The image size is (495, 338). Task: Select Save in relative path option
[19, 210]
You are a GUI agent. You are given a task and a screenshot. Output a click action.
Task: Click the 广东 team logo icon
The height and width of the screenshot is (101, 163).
-.-.-
→ THE EXERCISE: Render the material above as a Markdown table with the columns Row and Line. Give each nonblank line its own numbered row and omit blank lines.

→ SOLUTION FOR THIS TASK:
| Row | Line |
|---|---|
| 1 | The image size is (495, 338). Task: Select Save in relative path option |
| 2 | [19, 210] |
| 3 | You are a GUI agent. You are given a task and a screenshot. Output a click action. |
| 4 | Task: Click the 广东 team logo icon |
| 5 | The height and width of the screenshot is (101, 163). |